Nada teria desagradado mais os antigos egípcios do que a ideia de que a preservação dos seus corpos teria como algum tipo de ressurreição. De uma vez por todas, vamos ser claros: a sua ideia da vida após a morte era totalmente espiritual. A sua ânsia era tornarem-se em seres de luz, vivendo na luz, contemplando Ra, a essência divina manifestada na luz do Sol.

Assim, Osíris, o candidato iniciado, ao chegar à vida após a morte, e encontrá-lo vazio das coisas que ele conhecia na terra, pergunta a Atum, o deus sol na origem e no fim dos tempos:

“-Osíris N: Oh Atum! Como é que viajo por um deserto que não tem água nem ar, que é profundo, escuro e impenetrável?

-Atum: Os que vivem nele têm paz no coração.

-Osíris N: mas carecem das alegrias do amor…

-Atum: Ofereci-te um espírito glorioso em vez de água, de ar e das alegrias do amor, e paz no coração em vez de pão e cerveja. Não sintas pena de ti mesmo, porque não permitirei que te falte.”

Desta forma, Atum descreve o mundo do além. Apesar disso, ainda se insiste que o paraíso dos egípcios era uma imitação do mundo de baixo, e que lá se arava e cultivava como na terra. Que tipo de paraíso era esse em que continuávamos a trabalhar duramente, inclusive o faraó?!

Na realidade, trata-se de uma alegoria, porque para o egípcio, o paraíso era realmente um lugar de trabalho, mas não de tipo material, mas de atividade e produção espiritual. O trigo que se descreve crescendo no paraíso tem 7 côvados de altura (sete outra vez) pois trata-se de um trigo arquetípico, que representa o dos frutos espirituais.

Por acaso não se vê, em muitas representações bíblicas e nos vitrais das nossas catedrais, as espigas de trigo e os cachos de uvas? As oferendas do egípcio não eram materiais, mas de outra natureza, era sua própria conquista de si mesmo:

“Olha, em paz, na sua época, foi levado, restaurado, para a Eneada, entre os seus antepassados. Ele pacificou os dois combatentes (Seth e Hórus) guardiães da vida. Criou a sua própria felicidade, trazendo as suas oferendas pacificou os dois combatentes, com o que lhes pertence. Fez parar o grito dos guerreiros, acabou com o escândalo entre as crianças, secou as feridas das almas.” (rec.110)
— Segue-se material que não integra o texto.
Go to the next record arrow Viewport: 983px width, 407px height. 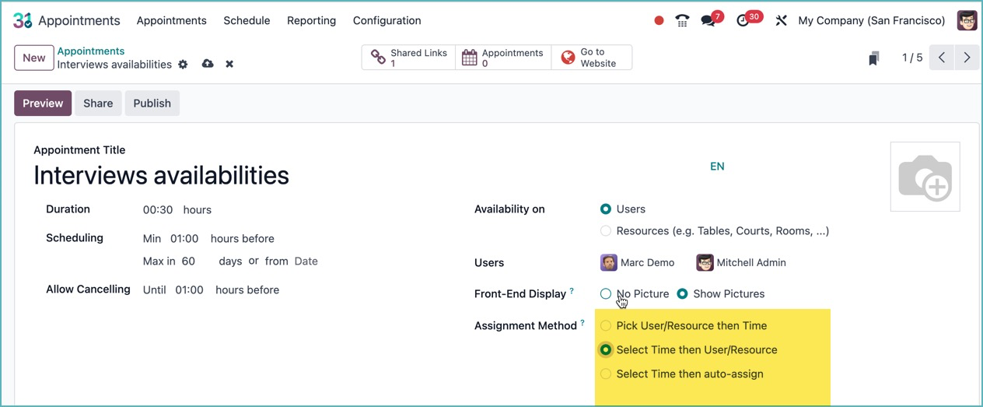[967, 58]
Estela de Aafenmut, c.924 – c.889 a.C. Domínio Púlico

O candidato tem sabido conjugar no seu interior os pares de opostos, os eternos combatentes dentro de nós, e por isso alcançou novamente o lugar das origens, entre os antepassados, antes de algo existir, ainda antes do mal do mundo ter aparecido:

“Vindo até aqui antes de existirem os cedros e que as acácias do Nilo tivessem nascido, antes que a terra produzisse os tamariscos” (rec.125).
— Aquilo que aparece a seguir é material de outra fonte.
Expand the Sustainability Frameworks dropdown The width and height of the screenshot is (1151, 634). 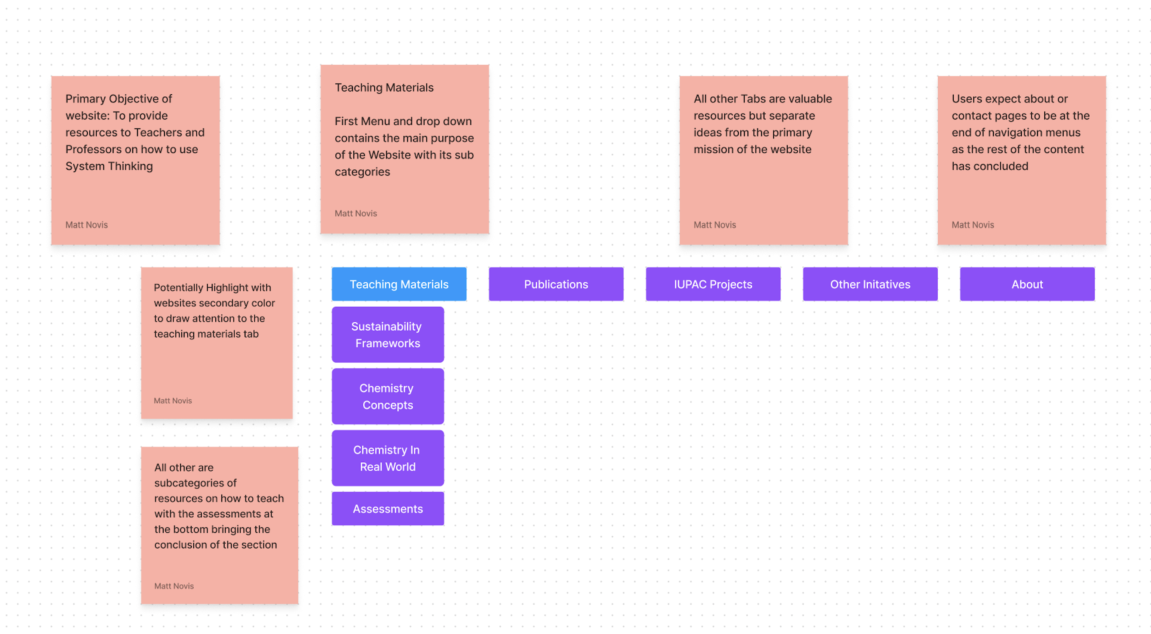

A mumificação tinha propósitos muito determinados e nunca foi pensada como um método generalizado. O seu objetivo era manter os laços dos seres sobre-humanos, heróis e santos, em ligação direta com o Egito, da mesma maneira como os santos cristãos em que se lhes dedica ermidas e lugares consagrados, onde se lhes presta culto, são presentes oferendas e se lhes pede auxílio ou cura de doenças.

O próprio cristianismo durante muito tempo celebrou os seus ofícios, imitando os antigos egípcios, nas catacumbas, e não por motivos de perseguição, pois como pode ser atestado, o uso de catacumbas foi antes e depois das épocas de perseguição. Nestes recintos não aparecia a figura do crucificado, mas era Lázaro, enfaixado como uma múmia, e saindo da tumba, quem aparecia pintado nas paredes. Antes dele celebrava-se o ágape, onde os mortos e os vivos participavam da comida sagrada, tal e qual como se fazia no Egito.

O corpo foi, portanto, considerado pelos antigos egípcios como algo perecível, às vezes representado com a determinação de um peixe com o corpo pendurado, expressando assim a própria essência dele: o corruptível.

 

Juan Martín Carpio

Publicado na revista Seraphis em 4 de maio de 2020.